Kades Jaminkan STNK untuk Warga Sakit, Jadi Perhatian DPRD dan Pemkab Sukabumi

Kades Jaminkan STNK untuk Warga Sakit, Jadi Perhatian DPRD dan Pemkab Sukabumi
Budi Azhar dan Andreas tanggapi aksi heroik Kades Midun untuk menolong warganya di RSUD Palabuhanratu/ FT IND

seputarankita.com – Aksi heroik Kepala Desa Cikahuripan Heri Suryana mengantar menggetarkan hati banyak pihak termasuk ketua DPRD Kabupaten Sukabumi Budi Azhar Mutawali. Ia menyatakan bahwa persoalan KepalaDesa yang menjaminkan Surat Tanda Nomor Kendaraan (STNK) mobil pribadinya untuk membantu pengobatan warga di rumah sakit. Tengah menjadi perhatian serius dan akan dibahas bersama Bupati Sukabumi.

Heri Suryana atau Jaro Midun, yang menjaminkan Surat Tanda Nomor Kendaraan (STNK) mobil pribadinya untuk membantu pengobatan warga di rumah sakit.

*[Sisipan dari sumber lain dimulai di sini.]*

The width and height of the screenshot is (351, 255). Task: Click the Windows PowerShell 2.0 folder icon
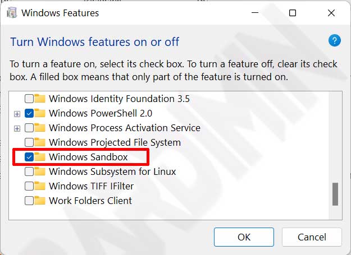(40, 113)
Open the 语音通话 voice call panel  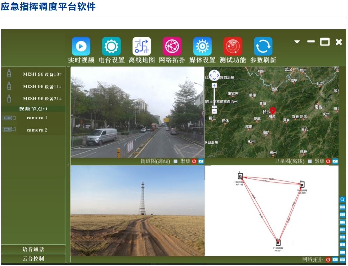coord(33,249)
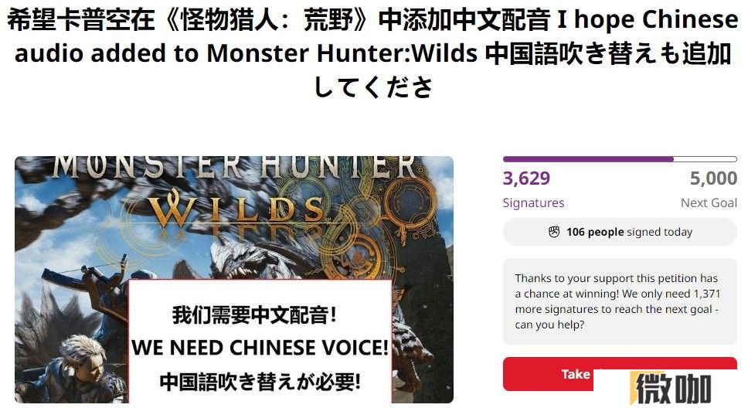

Budi menyebut kejadian itu bentuk miskomunikasi dan memastikan langkah antisipasi akan dibahas, salah satunya soal Kartu Indonesia Sehat (KIS) yang menjadi latar belakang masalah. “Kita lagi bahas dengan Pak Bupati untuk membicarakan itu seperti apa. Jangan sampai terjadi lagi ke depan. Karena ini hanya terjadi miskomunikasi saja sebenarnya,”ujarnya  Senin 26 Mei 2025.

Sementara itu Wakil Bupati Sukabumi, Andreas, mengatakan bahwa laporan yang telah diterima dan persoalan akan dikaji secara mendalam oleh panitia khusus (Pansus).

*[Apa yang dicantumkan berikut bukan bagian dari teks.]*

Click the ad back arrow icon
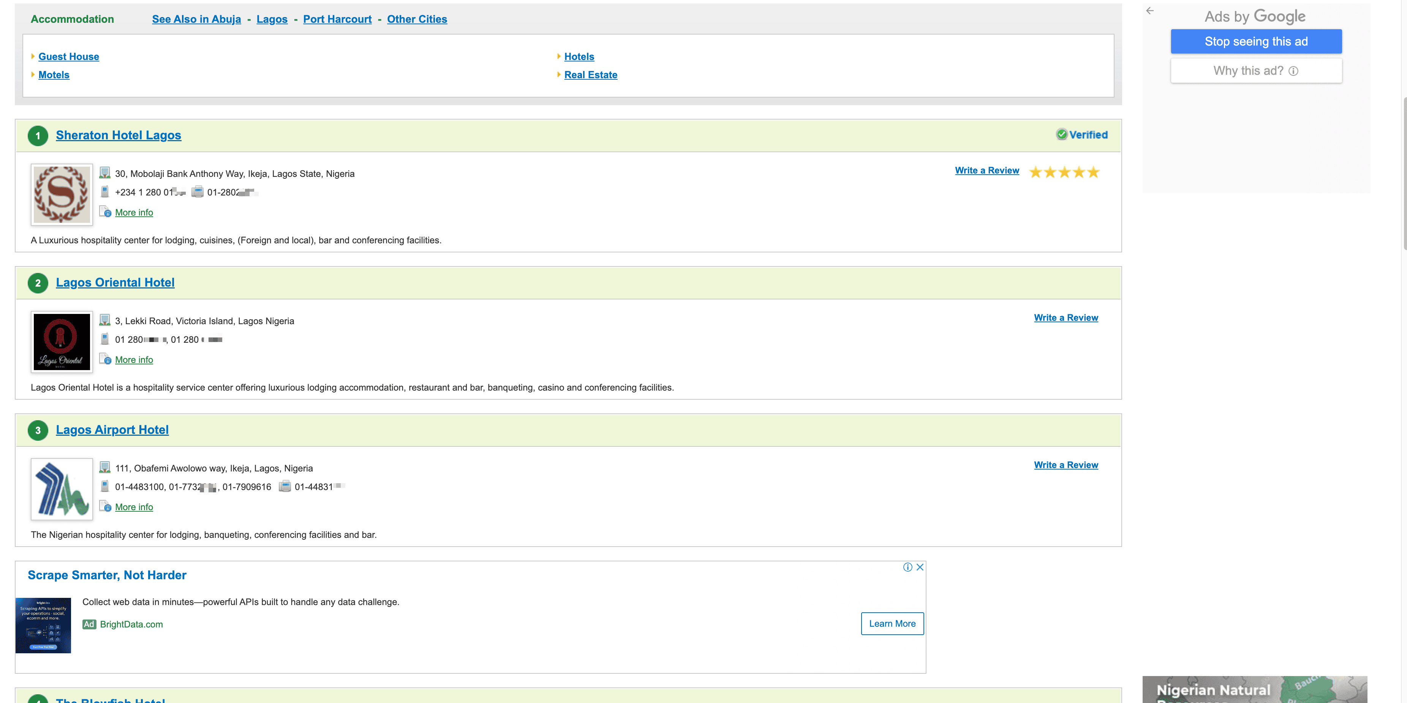The width and height of the screenshot is (1407, 703). [1150, 11]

Menurut Andreas, persoalan anggaran KIS untuk pembayaran iuran peserta BPJS Kesehatan kategori Penerima Bantuan Iuran (PBI) akan dibahas lebih rinci oleh Panitia Khusus (Pansus) DPRD Kabupaten Sukabumi. “Itu sudah disampaikan oleh Pak Ketua (DPRD), nanti kita akan bahas dalam Pansus secara detail,” ujarnya.

Kejadian ini bermula pada Minggu 25 Mei 2025. Memperlihatkan sebuah unggahan vidio seorang Kepala Desa Cikahuripan, Jaro Midun, menggadaikan STNK mobil pribadinya ke RSUD Palabuhanratu demi membantu warganya yang tidak mampu membayar biaya pengobatan.

Sebelumnya seorang warga tersebut datang ke rumah Jaro dalam kondisi darurat akibat sesak napas. Namun, warga yang bersangkutan tidak memiliki KIS, sedangkan keluarganya tidak mampu membayar biaya perawatan,”kata Jaro Midun, Senin 26 Mei 2025.

BACA JUGA:  KUA-PPAS 2026: DPRD Kota Sukabumi Dorong Pemkot Percepat Digitalisasi Pajak

Seorang warga yang dirawat sebagai pasien umum karena pengajuan KIS berbasis APBD belum dibuka oleh Pemerintah Kabupaten Sukabumi dan pengurusan KIS prabayar membutuhkan waktu hingga 14 hari kerja. Setelah tiga hari perawatan di rumah sakit, biaya yang harus dibayar mencapai Rp 1.780.000.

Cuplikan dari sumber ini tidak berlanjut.